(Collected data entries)

|---|

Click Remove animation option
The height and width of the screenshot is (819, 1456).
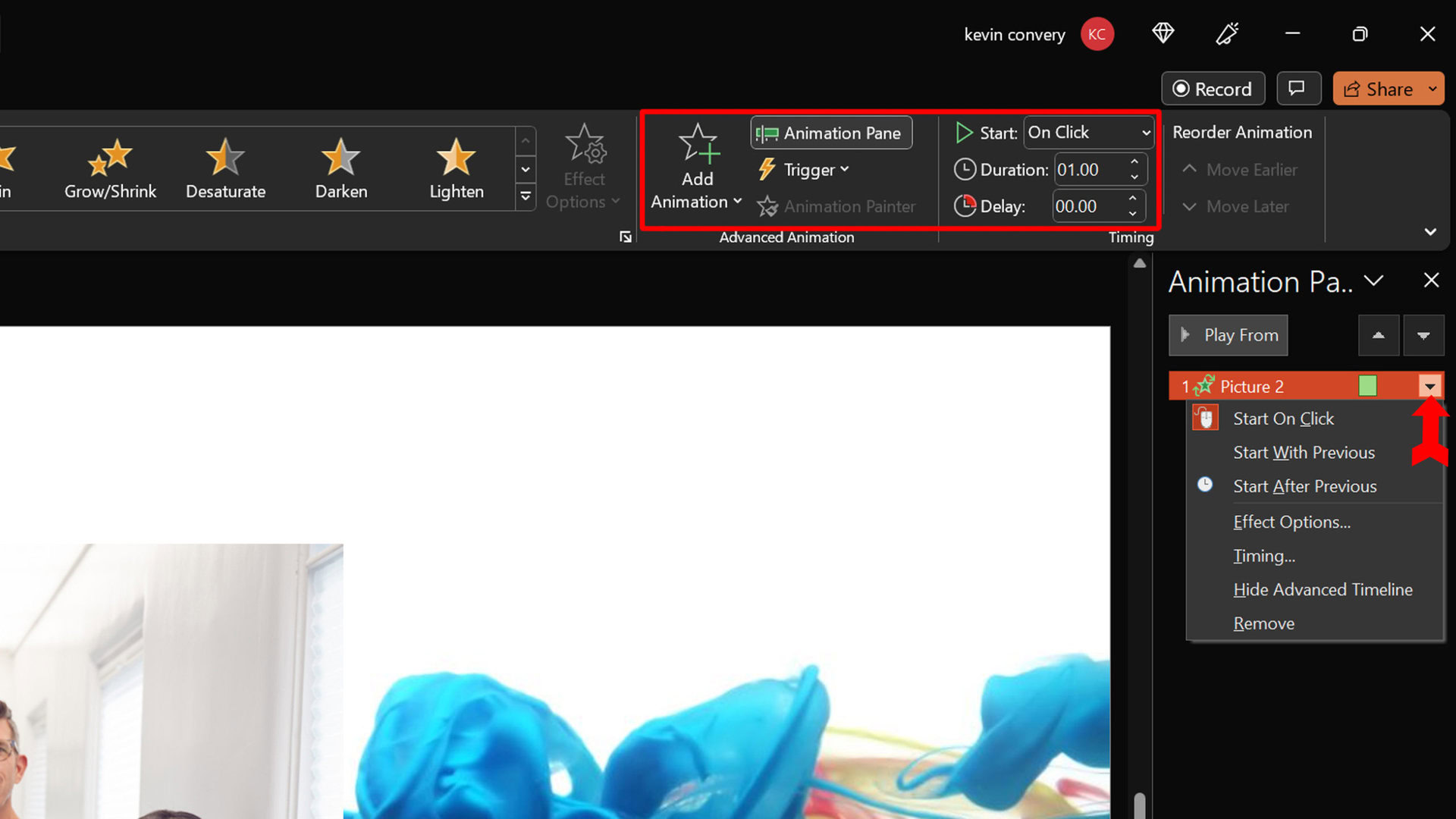click(1264, 623)
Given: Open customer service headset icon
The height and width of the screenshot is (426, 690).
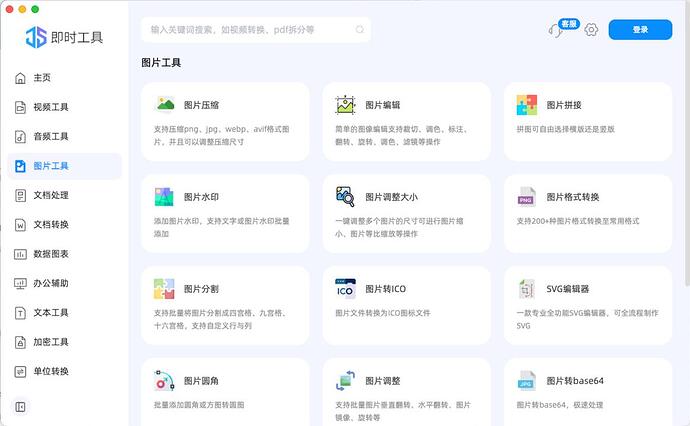Looking at the screenshot, I should pos(556,30).
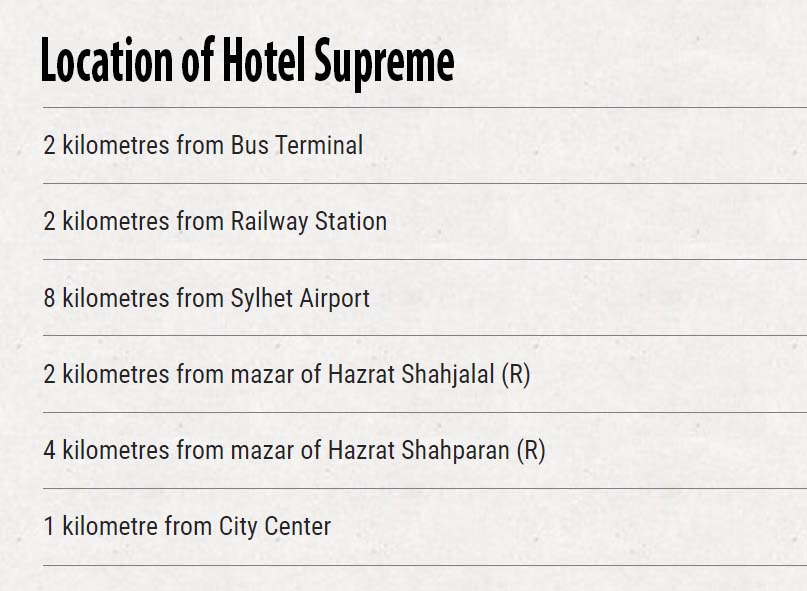This screenshot has width=807, height=591.
Task: Select the "City Center" text
Action: [x=275, y=527]
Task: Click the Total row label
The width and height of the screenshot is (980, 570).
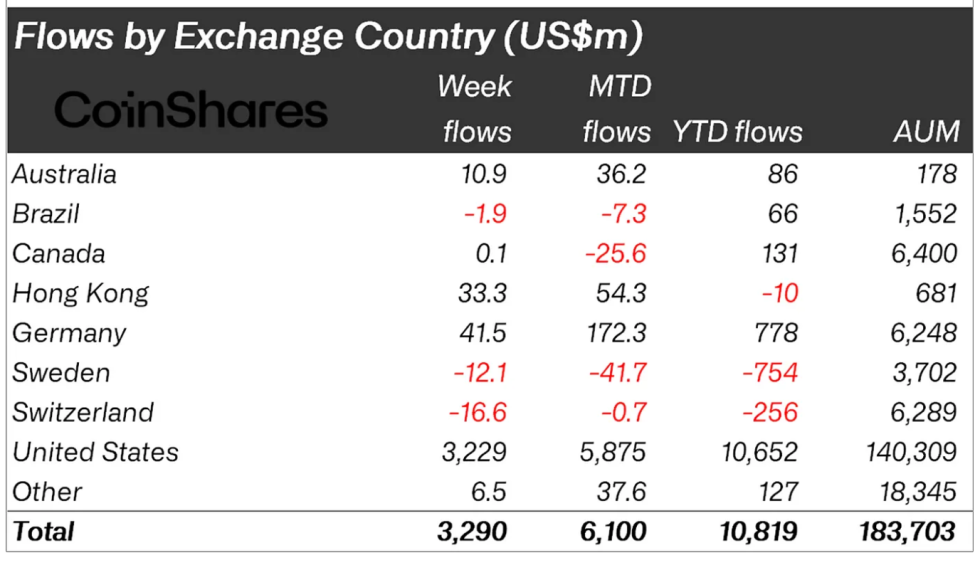Action: click(44, 531)
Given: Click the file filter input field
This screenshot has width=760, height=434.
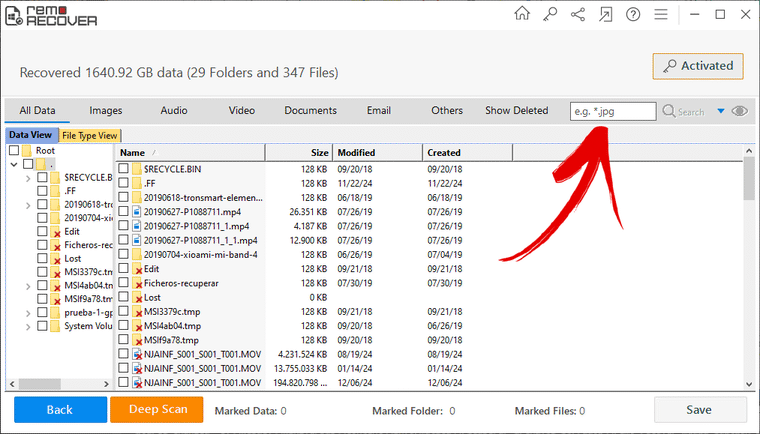Looking at the screenshot, I should (x=612, y=111).
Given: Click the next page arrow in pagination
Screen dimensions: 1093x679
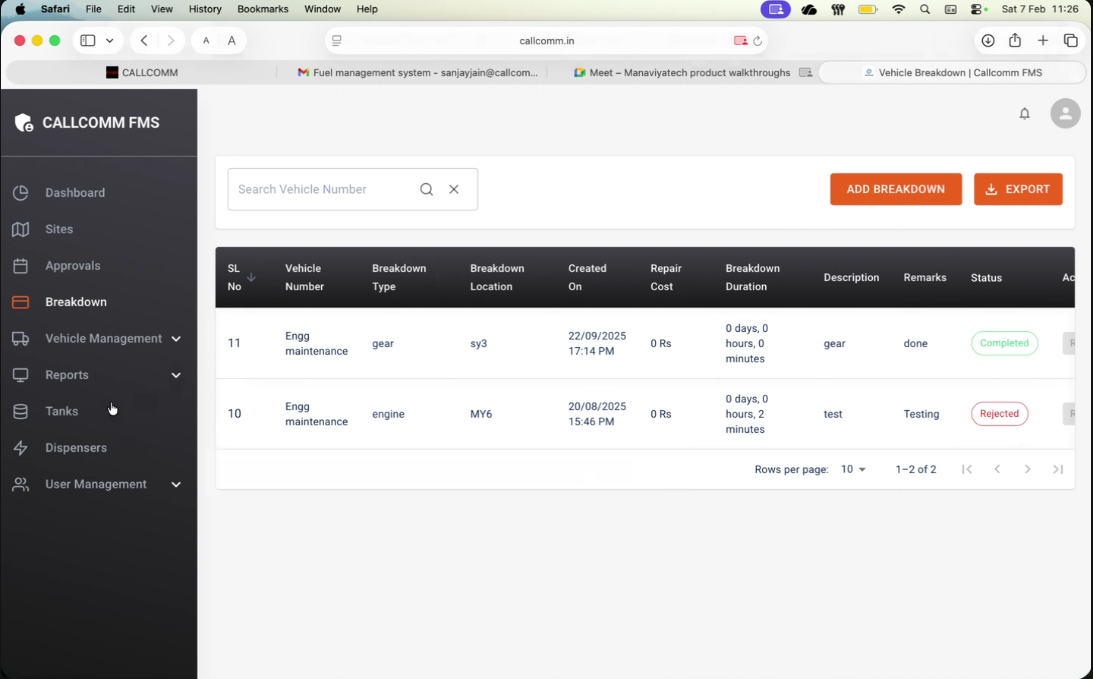Looking at the screenshot, I should click(x=1028, y=469).
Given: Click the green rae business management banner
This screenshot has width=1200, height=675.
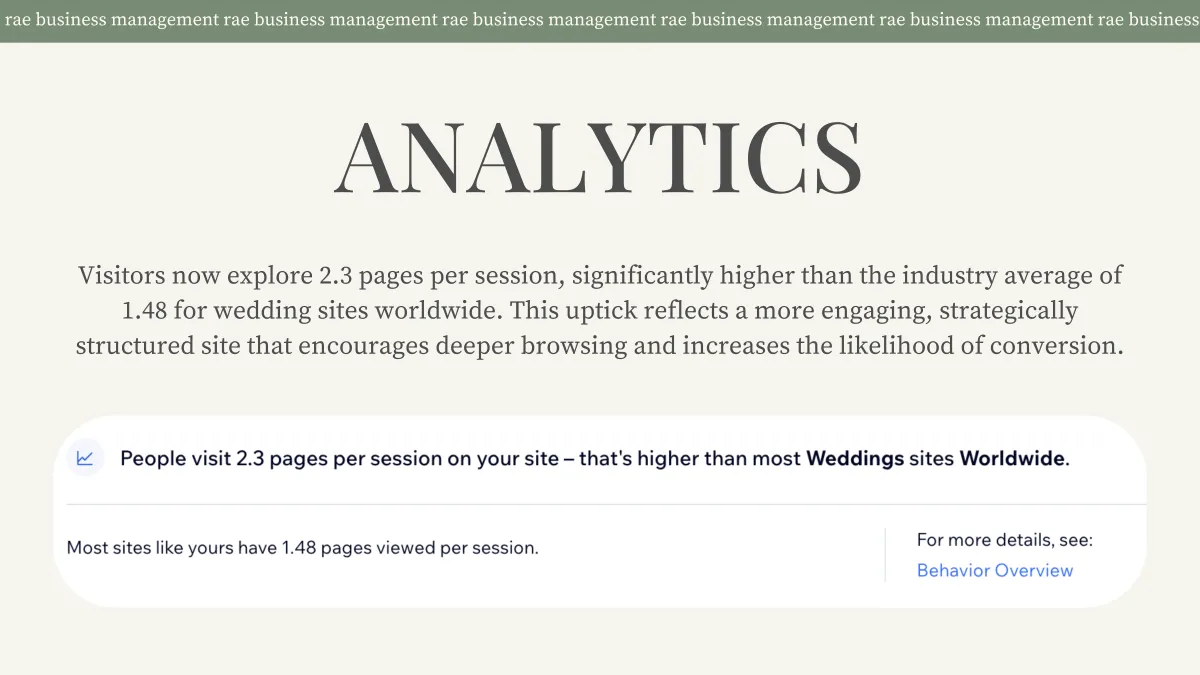Looking at the screenshot, I should coord(600,20).
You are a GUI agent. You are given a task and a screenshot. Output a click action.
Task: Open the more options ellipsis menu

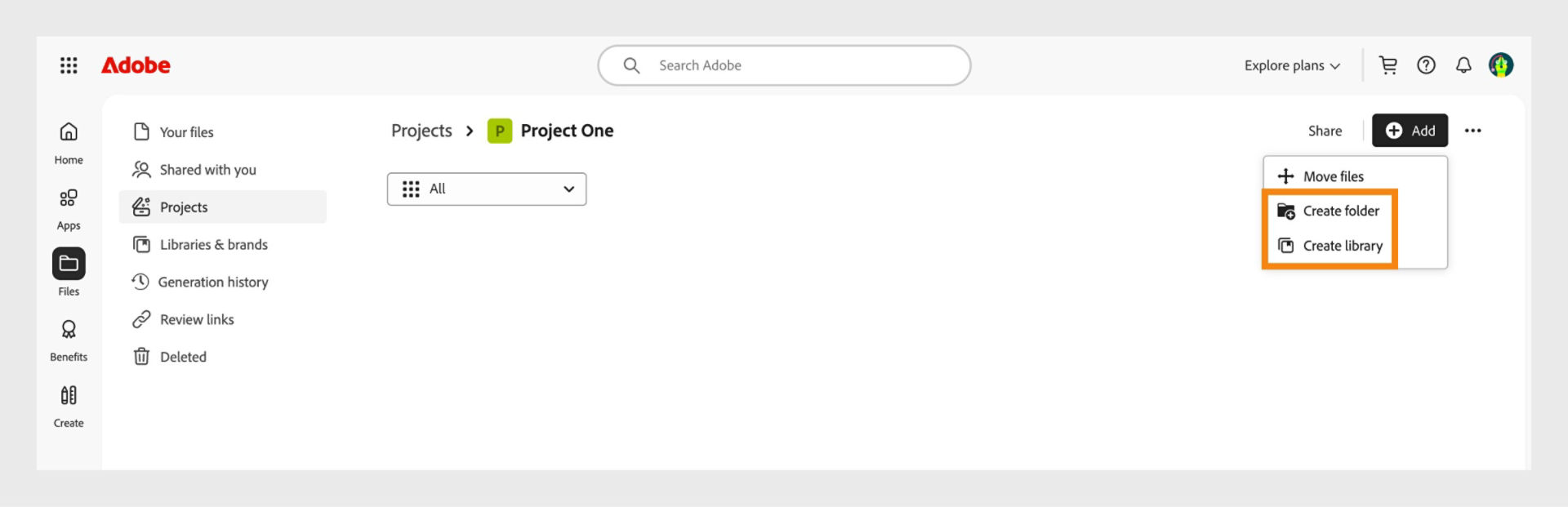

|---|

Aim of the exercise: Repeat every line of the data above exactly, but drop the pictures.

Result for this task:
Click Remove animation option
The height and width of the screenshot is (819, 1456).
click(1264, 623)
Given: Open customer service headset icon
The height and width of the screenshot is (426, 690).
Looking at the screenshot, I should pos(556,30).
This screenshot has width=807, height=591.
Task: Select the "City Center" text
Action: [x=275, y=527]
Task: Click the Total row label
The width and height of the screenshot is (980, 570).
Action: click(44, 531)
Given: Click the file filter input field
This screenshot has width=760, height=434.
Looking at the screenshot, I should (x=612, y=111).
Given: Click the next page arrow in pagination
Screen dimensions: 1093x679
Looking at the screenshot, I should click(x=1028, y=469).
Given: Click the green rae business management banner
This screenshot has width=1200, height=675.
Looking at the screenshot, I should coord(600,20).
You are a GUI agent. You are given a task and a screenshot. Output a click action.
Task: Open the more options ellipsis menu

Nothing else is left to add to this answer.